Corruption. “Il faut maintenant passer aux actes”

La Commission nationale de prévention et de lutte contre la corruption (Cnplc), en partenariat avec le bureau de l’Union européenne (Ue) en Union de Comores, a organisé hier, jeudi 17 mai au Retaj Moroni hôtel, un atelier national en vue de l’élaboration de la stratégie de prévention et de lutte contre la corruption.

La rencontre a rassemblée des experts mandatés par l’Ue, des représentants du gouvernement, des autorités de l’appareil judiciaire, des membres de la société civile et des directeurs généraux des sociétés d’Etat, entre autres. L’assise a été organisée dans le but d’établir les dispositions adéquates qui permettront à l’Union des Comores de lutter efficacement contre le fléau.

La journée a été dominée par les échanges d’idées entre participants afin de “dégager les lignes directrices“ qui permettront de définir la stratégie nationale de lutte contre la corruption et le plan d’action nécessaire pour le suivi et l’évaluation des activités engagées dans le domaine.

Selon Maoulida Mabrouk, secrétaire général adjoint du gouvernement, qui intervenait au nom du chef de l’Etat, “il ne suffit pas d’élaborer des textes, encore faut-il les utiliser et bien les utiliser“. L’attachée au bureau de l’Ue aux Comores, Anna Costantini, a déclaré que si l’appuie de l’Ue est, certes, utile il reste un petit appui confronté à l’énormité de la tâche et qu’il s’agissait, avant tout, d’une lutte comorienne.

“Cet atelier marque le début du vrai travail. Après une phase de diagnostic, il faut maintenant passer à l’action et c’est vous qui allez définir les axes principaux de cette action. Les résultats de cette lutte dépendent donc de votre travail d’aujourd’hui et de demain“, devait-elle lancer. La corruption constitue un fléau planétaire auquel l’Union des Comores,n’est pas épargnée.

Selon le secrétaire général adjoint, le chef de l’Etat étant conscient de cette situation et dans le souci de conduire le pays vers un développement harmonieux, “a fait de la lutte contre la corruption son cheval de bataille. Depuis son installation à la tête du pays, le chef de l’Etat a manifesté dans toutes les occasions, sa détermination à soutenir sans réserve toute initiative et démarche tendant à éradiquer la corruption dans notre pays.

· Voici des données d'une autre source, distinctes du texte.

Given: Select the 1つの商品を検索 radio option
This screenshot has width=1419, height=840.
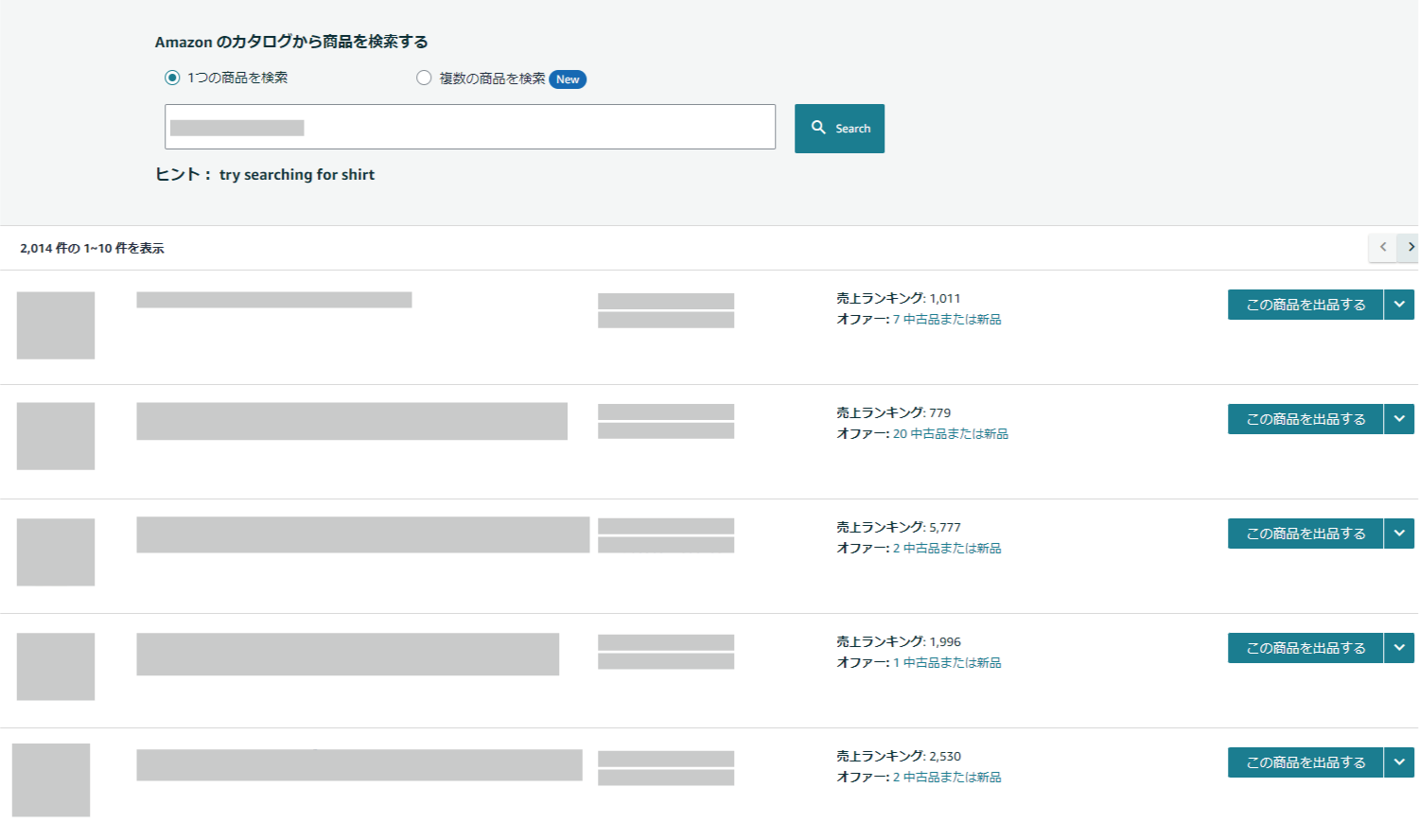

C’est ainsi qu’après avoir mis en place la commission chargée de la prévention et de la lutte contre la corruption, il a lancé un appel aux cadres des administrations, aux directeurs des sociétés d’Etat, aux notables, aux associations culturelles, aux jeunes et aux autorités judiciaires de s’associer à lui pour combattre le fléau.”